## Problem description
Pull from the data below each line where the word "computer" occurs, and copy it.

## Provided data

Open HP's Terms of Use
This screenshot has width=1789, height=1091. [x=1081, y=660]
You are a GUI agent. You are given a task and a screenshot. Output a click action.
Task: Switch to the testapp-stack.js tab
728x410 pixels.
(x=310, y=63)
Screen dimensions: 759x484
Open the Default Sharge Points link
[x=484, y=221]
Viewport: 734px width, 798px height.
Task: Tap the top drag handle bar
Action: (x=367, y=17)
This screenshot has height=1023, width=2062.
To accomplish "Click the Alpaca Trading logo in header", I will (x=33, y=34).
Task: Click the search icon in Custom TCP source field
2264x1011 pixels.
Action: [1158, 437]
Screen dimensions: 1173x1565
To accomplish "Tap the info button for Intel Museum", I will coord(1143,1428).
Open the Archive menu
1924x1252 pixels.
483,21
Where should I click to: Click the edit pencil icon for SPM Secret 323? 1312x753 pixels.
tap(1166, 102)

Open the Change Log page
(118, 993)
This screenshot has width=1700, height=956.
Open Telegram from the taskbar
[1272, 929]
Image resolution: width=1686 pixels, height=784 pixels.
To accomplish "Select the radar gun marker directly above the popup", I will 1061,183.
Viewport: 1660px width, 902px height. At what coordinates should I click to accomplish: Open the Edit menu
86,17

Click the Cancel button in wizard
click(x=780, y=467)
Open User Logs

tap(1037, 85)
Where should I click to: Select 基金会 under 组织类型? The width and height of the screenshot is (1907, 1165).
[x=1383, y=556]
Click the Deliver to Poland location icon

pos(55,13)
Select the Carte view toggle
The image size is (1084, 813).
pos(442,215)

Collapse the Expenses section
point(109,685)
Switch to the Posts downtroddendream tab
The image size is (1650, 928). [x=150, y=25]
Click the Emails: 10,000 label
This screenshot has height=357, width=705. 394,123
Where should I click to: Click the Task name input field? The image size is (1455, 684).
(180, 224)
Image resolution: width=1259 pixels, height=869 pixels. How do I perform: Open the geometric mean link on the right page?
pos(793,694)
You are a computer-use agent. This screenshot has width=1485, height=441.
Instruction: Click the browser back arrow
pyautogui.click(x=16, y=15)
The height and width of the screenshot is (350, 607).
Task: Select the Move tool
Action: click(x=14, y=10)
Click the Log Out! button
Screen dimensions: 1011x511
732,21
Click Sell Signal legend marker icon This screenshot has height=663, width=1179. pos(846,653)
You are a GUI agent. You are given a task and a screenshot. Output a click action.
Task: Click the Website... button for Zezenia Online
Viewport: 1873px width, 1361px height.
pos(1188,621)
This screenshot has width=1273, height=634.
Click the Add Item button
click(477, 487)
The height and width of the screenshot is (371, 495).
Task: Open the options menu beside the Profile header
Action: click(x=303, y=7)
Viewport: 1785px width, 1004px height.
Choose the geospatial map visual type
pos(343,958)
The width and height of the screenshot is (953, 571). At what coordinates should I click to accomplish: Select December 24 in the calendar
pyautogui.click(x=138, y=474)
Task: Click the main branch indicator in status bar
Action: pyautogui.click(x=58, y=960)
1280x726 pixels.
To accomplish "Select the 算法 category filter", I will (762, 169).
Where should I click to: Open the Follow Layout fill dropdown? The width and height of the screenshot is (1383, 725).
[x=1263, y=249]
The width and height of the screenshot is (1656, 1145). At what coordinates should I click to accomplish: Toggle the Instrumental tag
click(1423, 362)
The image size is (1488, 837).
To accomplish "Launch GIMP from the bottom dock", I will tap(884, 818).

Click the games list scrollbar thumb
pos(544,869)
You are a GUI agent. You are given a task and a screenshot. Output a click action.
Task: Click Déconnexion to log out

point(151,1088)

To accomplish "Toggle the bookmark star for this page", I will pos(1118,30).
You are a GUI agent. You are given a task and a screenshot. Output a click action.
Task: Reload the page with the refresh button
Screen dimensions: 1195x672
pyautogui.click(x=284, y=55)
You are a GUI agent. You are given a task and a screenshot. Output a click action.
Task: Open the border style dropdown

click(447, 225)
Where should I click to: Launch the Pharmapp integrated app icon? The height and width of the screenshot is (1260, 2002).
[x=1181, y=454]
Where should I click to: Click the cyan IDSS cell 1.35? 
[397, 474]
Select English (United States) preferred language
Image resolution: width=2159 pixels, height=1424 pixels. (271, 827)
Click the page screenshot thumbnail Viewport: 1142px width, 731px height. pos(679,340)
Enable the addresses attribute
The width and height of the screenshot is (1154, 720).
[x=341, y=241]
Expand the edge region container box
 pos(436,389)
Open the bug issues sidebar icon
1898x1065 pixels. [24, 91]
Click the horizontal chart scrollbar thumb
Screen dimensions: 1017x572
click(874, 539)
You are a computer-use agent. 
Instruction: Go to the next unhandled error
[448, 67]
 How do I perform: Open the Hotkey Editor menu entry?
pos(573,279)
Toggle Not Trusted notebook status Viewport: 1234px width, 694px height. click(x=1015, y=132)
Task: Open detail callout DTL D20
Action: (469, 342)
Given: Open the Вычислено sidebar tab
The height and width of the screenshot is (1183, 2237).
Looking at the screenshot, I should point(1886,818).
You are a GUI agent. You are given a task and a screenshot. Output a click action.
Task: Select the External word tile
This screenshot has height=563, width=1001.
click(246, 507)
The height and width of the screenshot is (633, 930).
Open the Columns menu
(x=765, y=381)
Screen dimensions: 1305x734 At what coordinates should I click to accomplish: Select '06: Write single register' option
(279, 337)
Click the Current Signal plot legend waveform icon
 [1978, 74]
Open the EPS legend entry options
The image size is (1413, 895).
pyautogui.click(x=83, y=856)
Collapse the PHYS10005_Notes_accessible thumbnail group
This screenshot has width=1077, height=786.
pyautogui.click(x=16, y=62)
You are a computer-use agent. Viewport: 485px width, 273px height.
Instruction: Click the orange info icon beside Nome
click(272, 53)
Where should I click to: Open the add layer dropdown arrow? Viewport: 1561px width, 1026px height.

## Exercise result
You are a computer-use agent. This screenshot has width=1485, height=441.
You are a computer-use agent. 
You are a computer-use agent. Viewport: 485px width, 273px height.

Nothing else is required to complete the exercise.